Salus populi suprema lex esto, “Let the welfare of the people be the supreme law.”

One day in 2009, a nun knocked on the door of Ella Thomas’s house at 58th and Euclid in Kansas City.

Walking the Blue Hills neighborhood to seek suggestions, she asked Ella what she thought St. Therese Little Flower Catholic Church should do with a vacant lot donated to the parish—besides turn it into a parking lot.

So Ella showed the sister her own backyard vegetable garden, one a Kansas City Community Gardens volunteer helped her dig in the 1990s.

“I told her, ‘This is where everybody can be involved, and this will be good for them. It will give them fresh produce.’ ”

The nun liked Ella’s suggestion, and a decade later, the neighborhood garden near St. Therese has more than doubled in size to include 30 plots gardened by residents.

Community gardens can produce food for the residents tending their plots or for food pantries. Sometimes they’re overseen by civic or church groups or county health departments.

At eight years old and 15 neighborhood gardens strong, the impact of Springfield’s Community Gardens program is easy to quantify: over the past four years, the group has donated 550,000 pounds of produce to Ozarks families. Almost 35 years old and with 275 community gardens, Kansas City Community Gardens served 32,000 households last year, development director Jennifer Fink says.

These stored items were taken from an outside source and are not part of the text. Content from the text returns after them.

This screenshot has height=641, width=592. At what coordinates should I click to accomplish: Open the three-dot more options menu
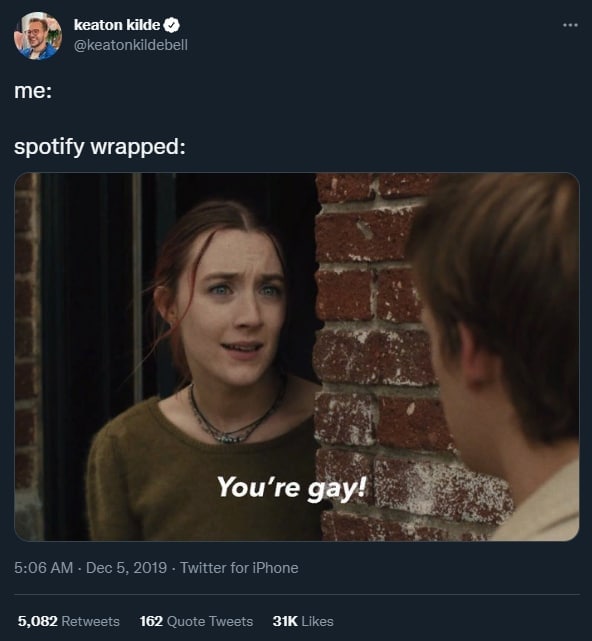pos(570,25)
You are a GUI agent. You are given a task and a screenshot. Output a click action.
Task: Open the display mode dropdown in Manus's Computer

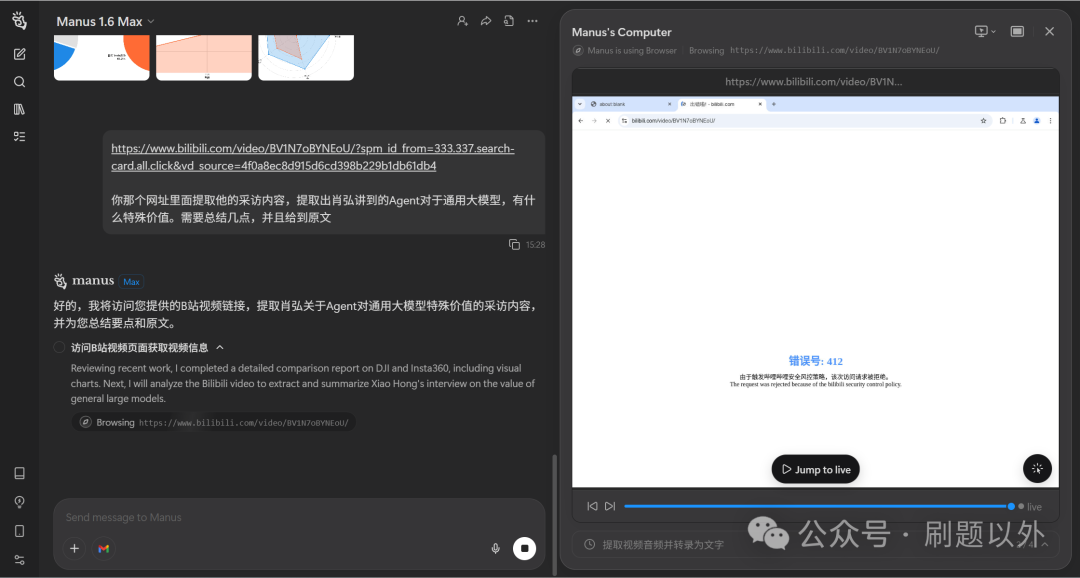(x=984, y=31)
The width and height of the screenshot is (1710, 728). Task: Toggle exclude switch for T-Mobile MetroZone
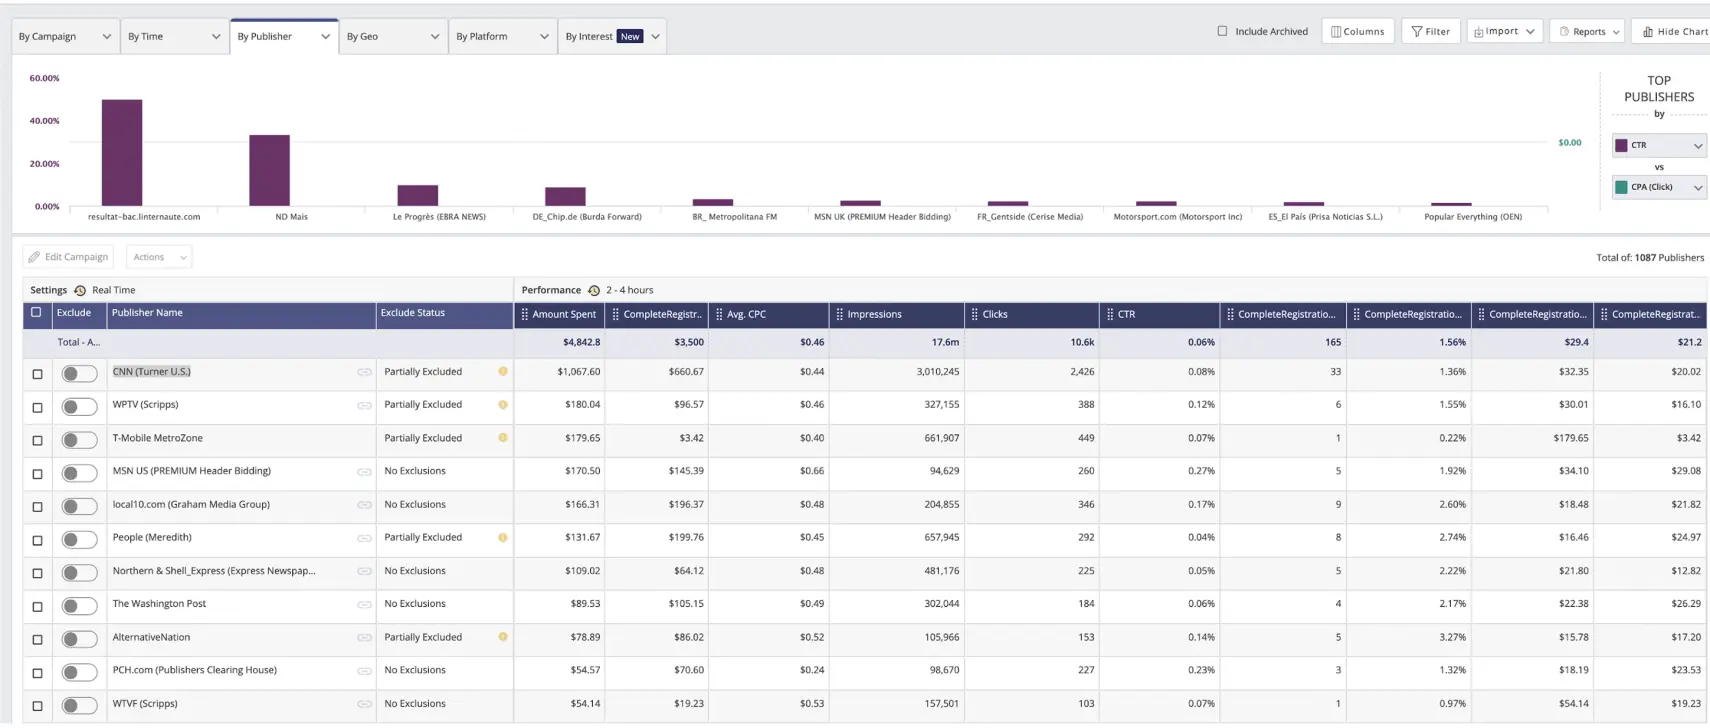(x=79, y=440)
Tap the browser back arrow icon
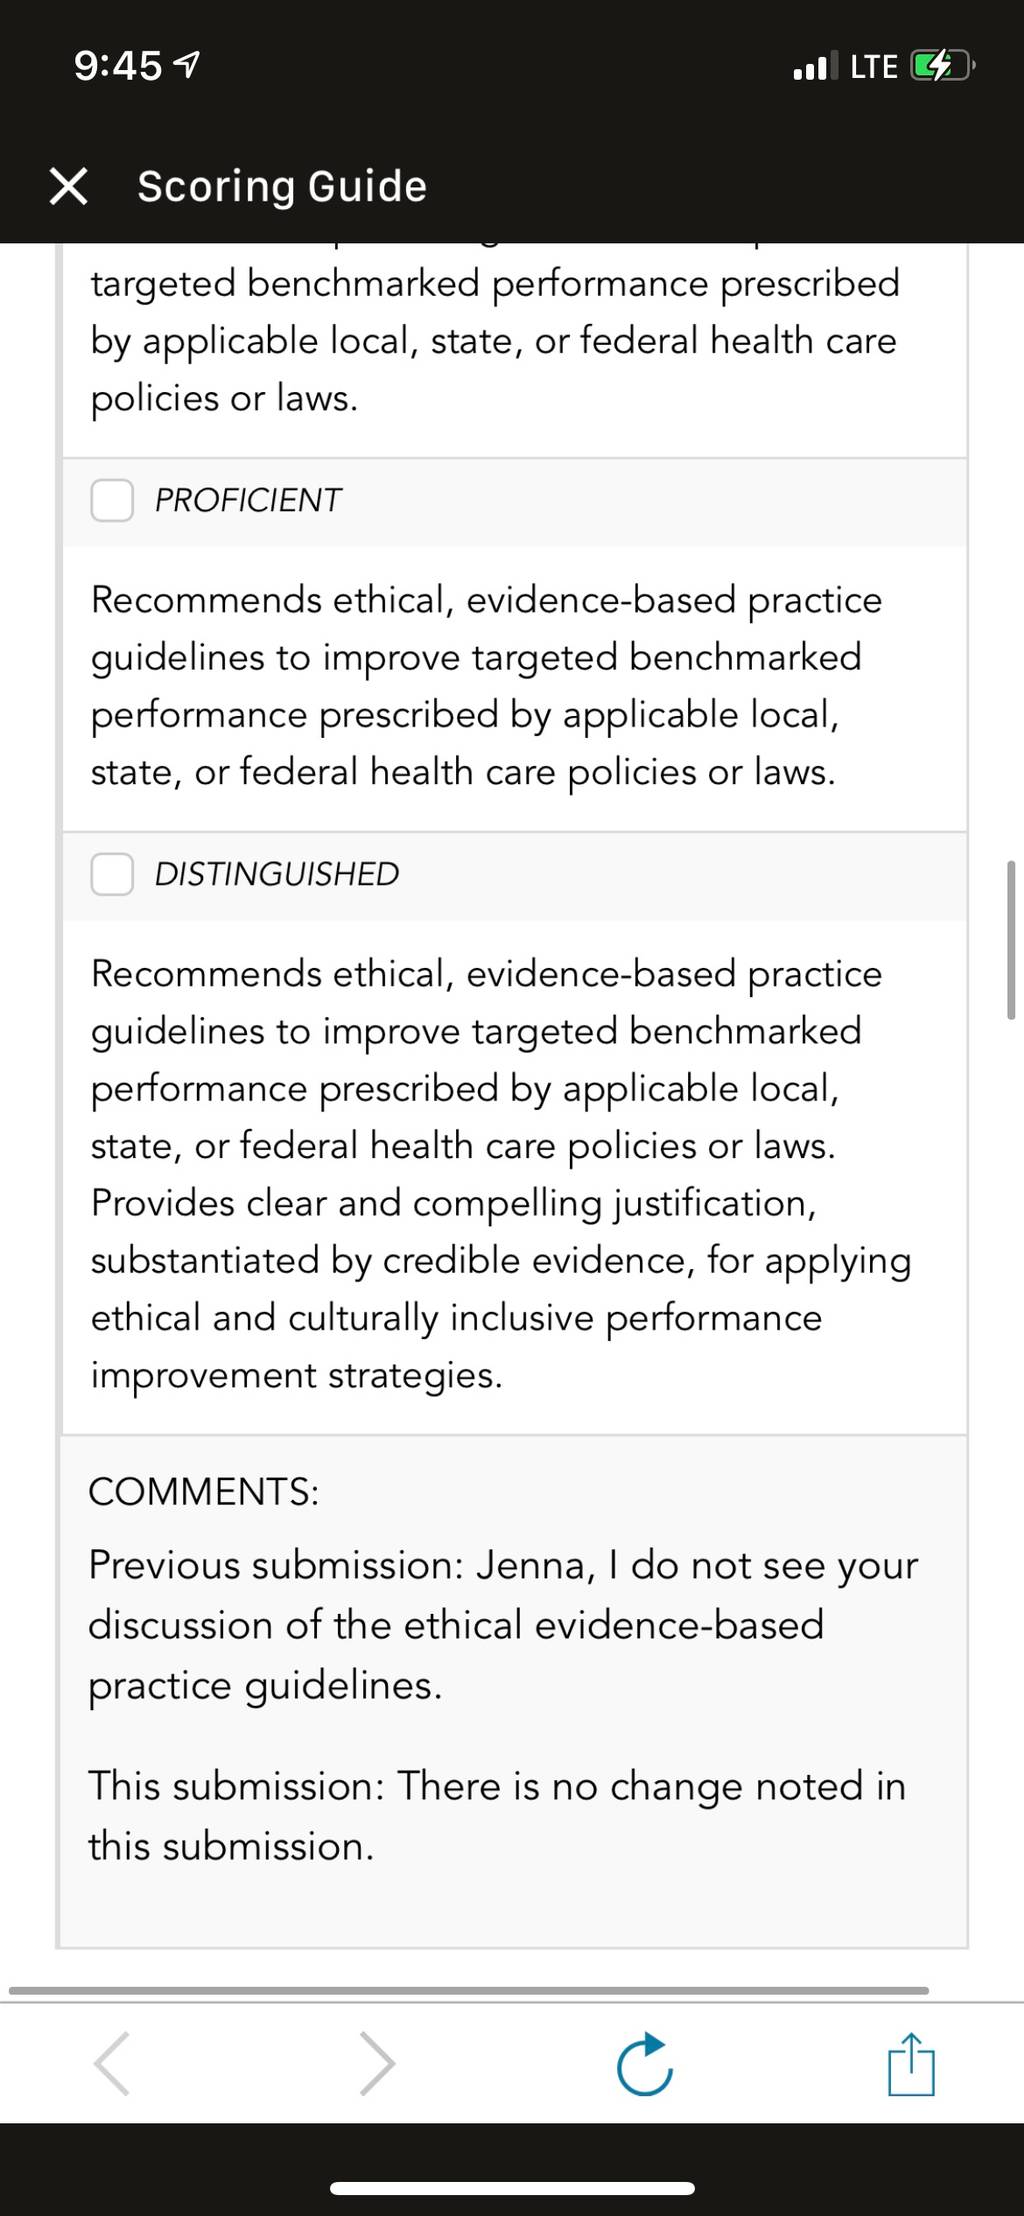 tap(111, 2063)
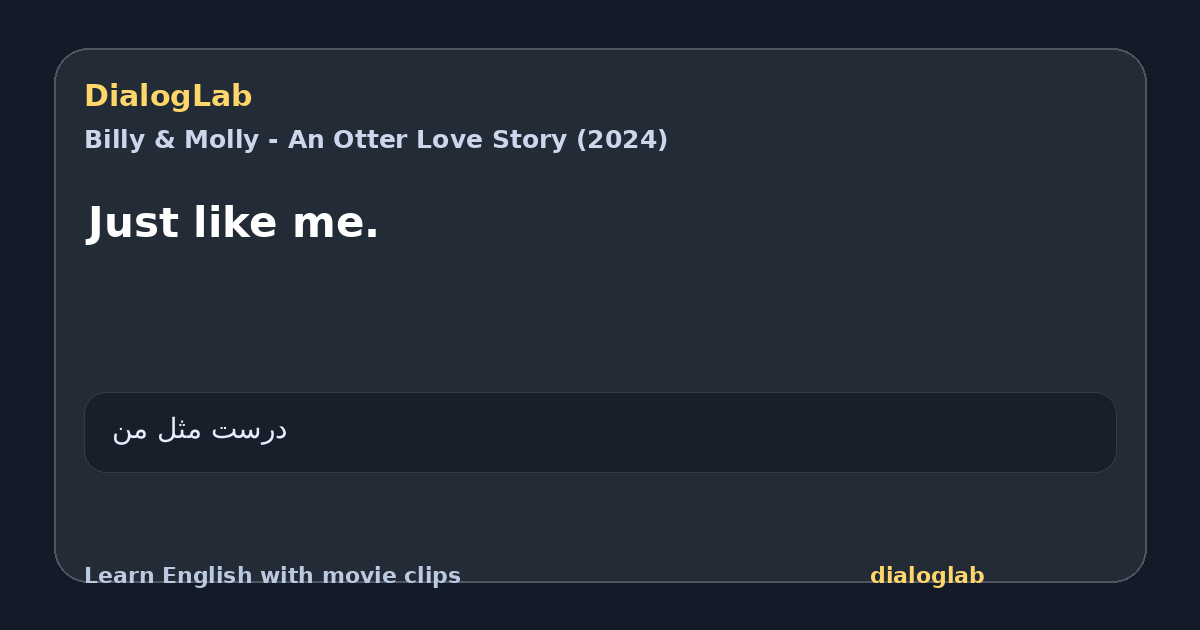
Task: Click empty right side of translation box
Action: click(800, 432)
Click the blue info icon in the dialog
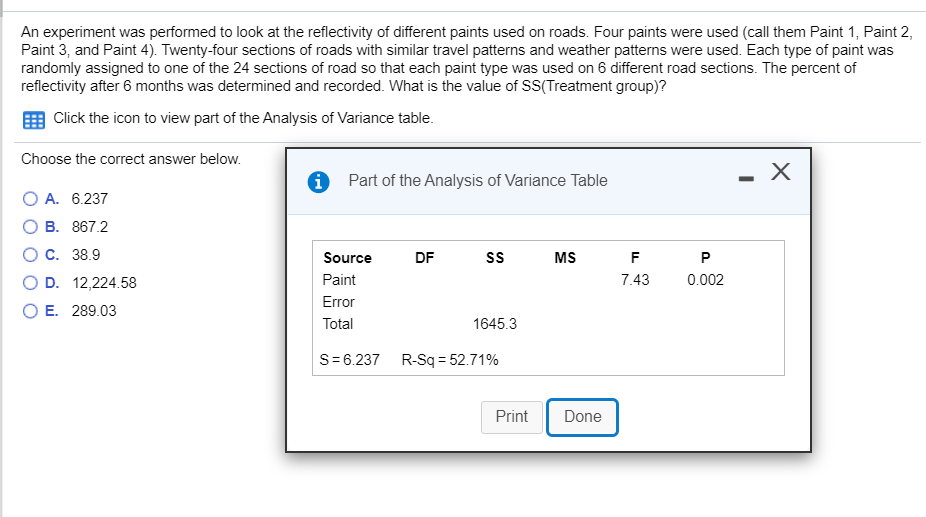The width and height of the screenshot is (926, 517). pos(318,181)
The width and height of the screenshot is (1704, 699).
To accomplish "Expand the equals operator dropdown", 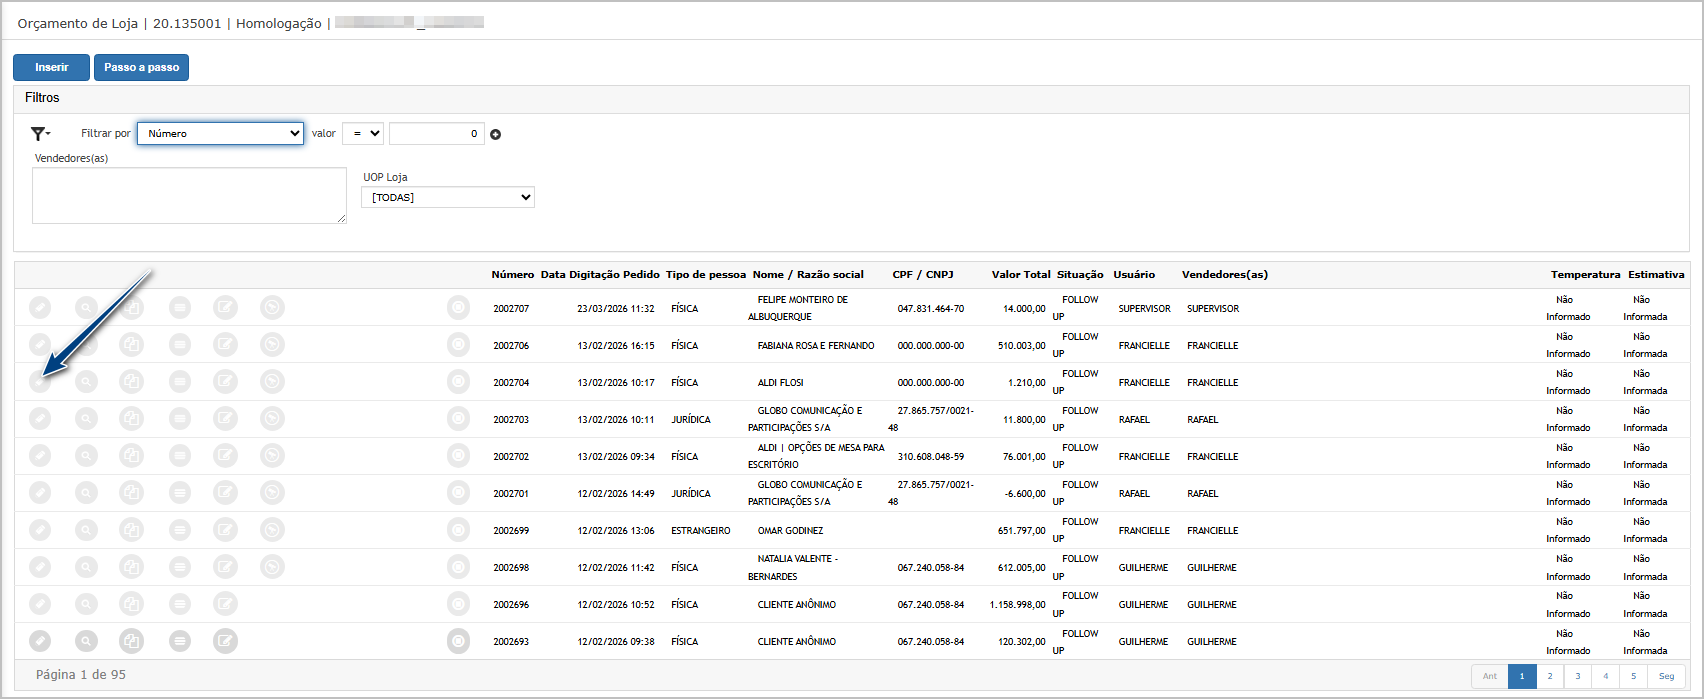I will pyautogui.click(x=362, y=133).
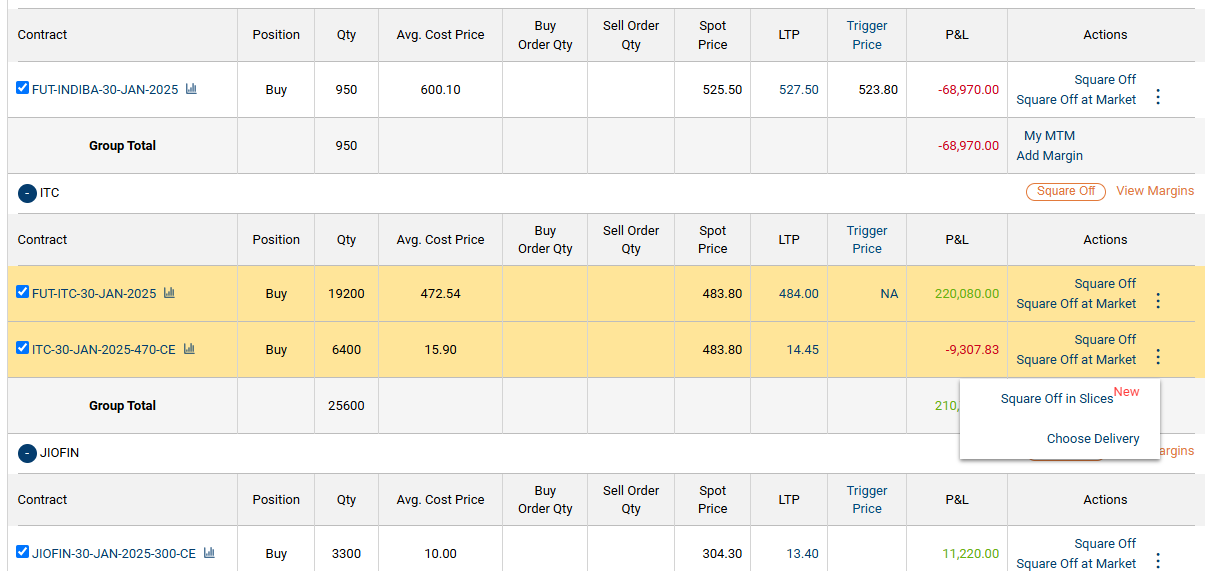The width and height of the screenshot is (1218, 571).
Task: Open three-dot menu for FUT-ITC row
Action: (1158, 301)
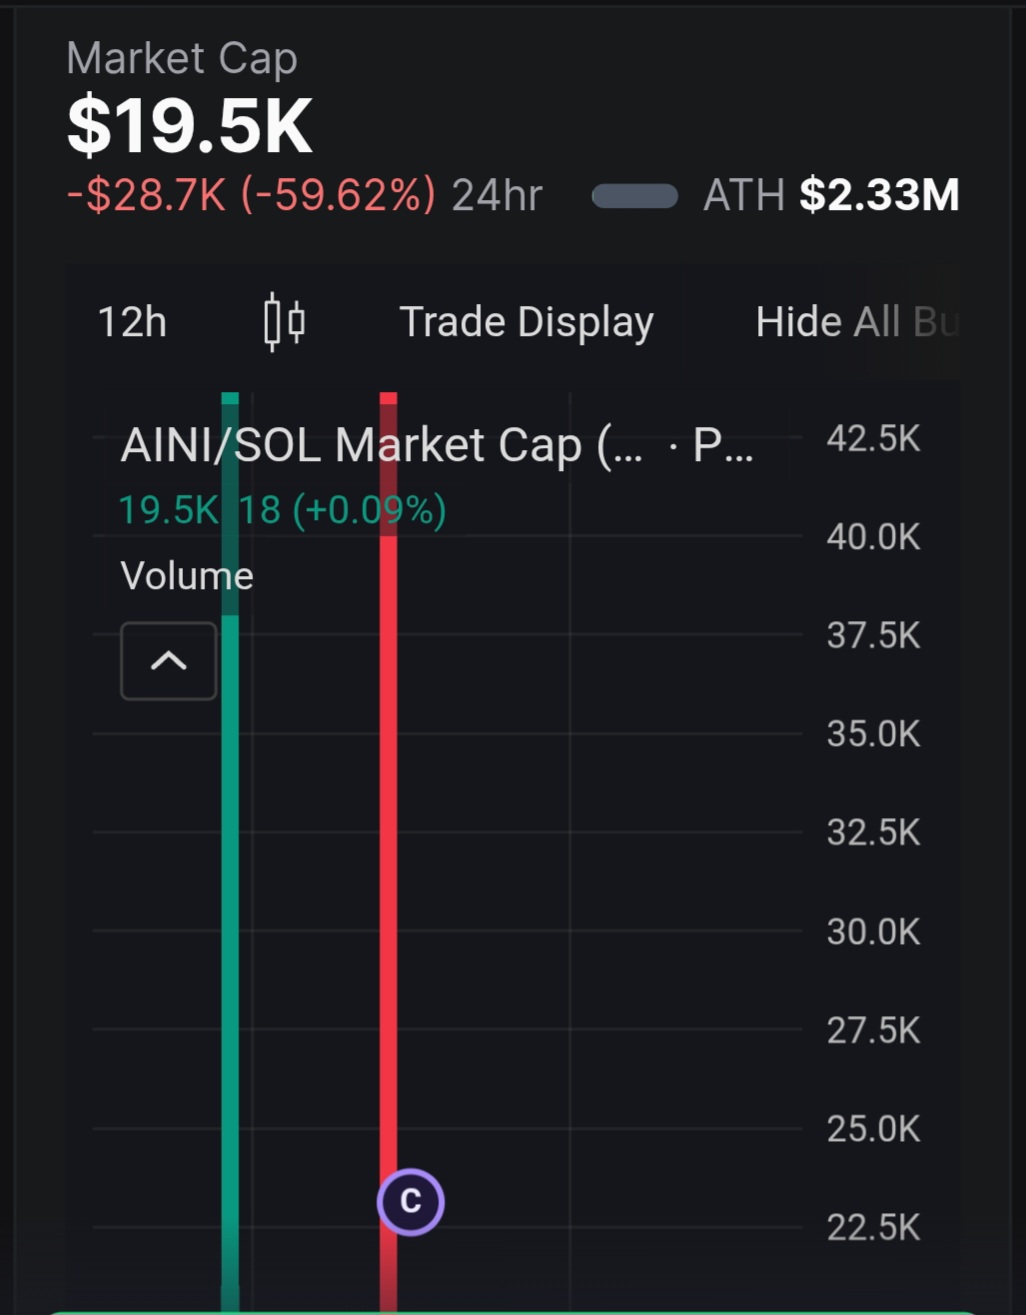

No matter their size, often the roots of community gardens are in a shared purpose: alleviating hunger.


That was the Columbia Community Garden Coalition’s mission when it began in 1983. Today its scope has expanded to include everyone from students to “soccer moms,” coalition president Kathy Doisy says. But several of the coalition’s gardens are located in food-
insecure neighborhoods.

In St. Louis, more civic and church groups are establishing gardens to grow food for pantries, says Matt Schindler, executive director of community gardening nonprofit Gateway Greening.

“They’re actually paying it forward by giving away the food to someone else,” Matt says. “Mostly pantries are either dry goods or canned goods, so there’s definitely a need for fresh produce in them, too.”

Besides helping people grow food for others, community gardening groups also rent affordable plots to residents and provide the supplies and education they need to grow food.

“[We] assist people in their gardening efforts by giving them seeds, plants, land, tools, and lawnmowers,” says Kathy.

In Joplin, volunteers at the Growing Hope Garden, founded by Annette and Scott Wagner, offer gardening guidance and seeds to residents renting plots for $10 a season.

Volunteers play a major role in community gardens.

Columbia’s coalition is made up entirely of volunteers. Meanwhile, more than 4,300 pitched in last year in Kansas City, while in St. Louis, about 3,000 volunteers tended 210 community and school gardens in 2018.

Corporations themselves offer volunteers, Matt says, and in Kansas City, H&R Block employees planned to build 110 raised beds last summer.

Volunteers say community gardens provide neighborhoods more than food: they can also foster a sense of community.

“The neighbors close by are really invested in this,” Annette says. “We’ve gotten to know the neighbors really well, and that was really our point—to get people out.”

Ella says the spirit of cooperation is ingrained in community gardens.

“That’s just as beneficial as any food. When you’re working together and communicating with each other, it makes everything better.”